GrabACoffee · 02/07/2025 15:39

Unfortunately a lot of HR departments play the long game. Not fully understanding impacts of certain employees behaviours. Usually because they are appeasing some people or have no clue about the work environment. Err on the side of caution and it’s the bad pennies that get away with it.

popcornpower2025 · 02/07/2025 15:48

RobinHeartella · 02/07/2025 15:14

employees moaning about their specific annoyances

I have at length explained that I was effectively being fired for being pregnant (not rehired on a recurring contract) which is sex discrimination...and you summarise this as a "specific annoyance". Oh, hun... you are not doing a good job of flag bearing for HR.

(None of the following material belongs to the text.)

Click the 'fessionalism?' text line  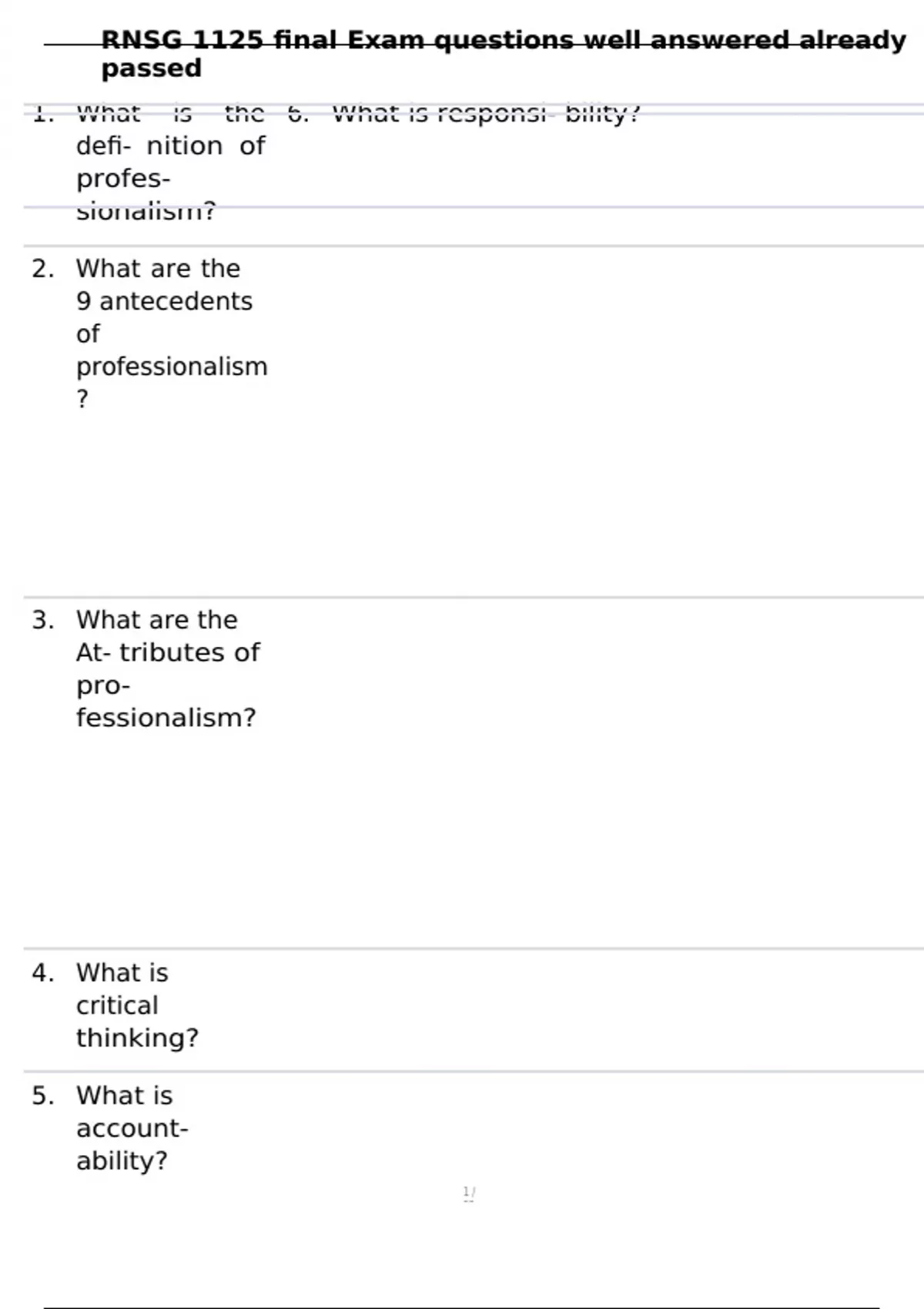(166, 718)
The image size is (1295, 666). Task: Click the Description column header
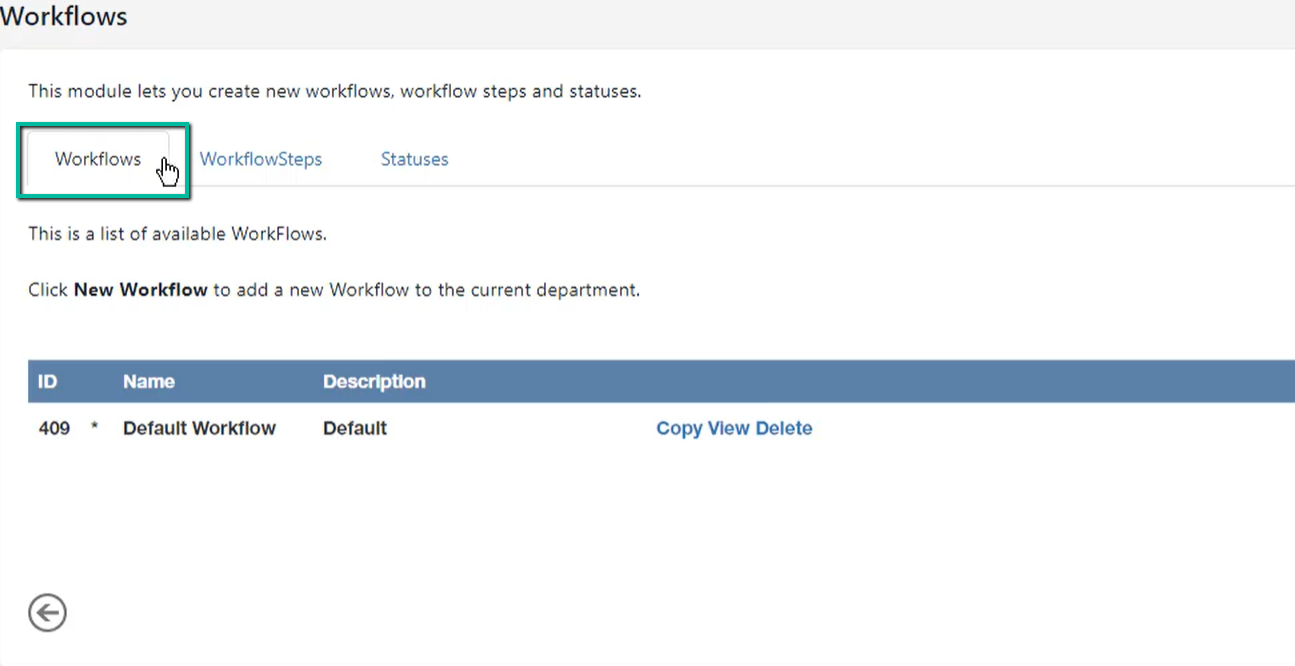point(374,381)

I was responding to the 'what your role is' comment. I haven't gone through and read your comments and I can't advise on your situation. I work somewhere with a supportive culture, I don't need to flag bear for anyone 🤷

Batmanisaplaceinturkey · 02/07/2025 22:06

RobinHeartella · 02/07/2025 14:21

Because I had several meetings with said manager and HR jointly. HR could have piped up to remind him of the law.

As I say, if HR was universally effective then Pregnant Then Screwed would not exist.

If you're arguing that HR is inherently toothless then... that begs the question what is the point, and we're back to where we started.

HR are not going to advise the manager within earshot of the employee! Is that what you expected?

Endlesslywondering · 02/07/2025 22:26

Great thread! I've worked in HR for over 30 years & am nodding sagely at some of the comments from HR colleagues. I hear you!

FrangipaniBlue · 02/07/2025 23:04

JustTalkToThem · 02/07/2025 06:12

Of course HR is there to protect the company and not the workers. Thats why companies pay them. HR is not your friend.

This!

our HR department are pretty honest about this too.

RobinHeartella · 03/07/2025 06:30

Batmanisaplaceinturkey · 02/07/2025 22:06

HR are not going to advise the manager within earshot of the employee! Is that what you expected?

I think you've misunderstood- it wasn't just one rogue manager, it was the whole organisation telling me I was "choosing" to skip a season and they'd hire a replacement for me.

It's sorted now. But yes, I'd expect HR not to nod along to sex discrimination in a joint meeting.

I asked them if they had a maternity leave policy and they said they'd never needed one (I was only the second woman in the decades-long history of the department and the first had been over 60.) This is a household name company, albeit small department within it.

Look, I was there. I do know what happened and what should have happened (and eventually did). HR was initially woefully inadequate. And I'm not the only pregnant woman this has ever happened to.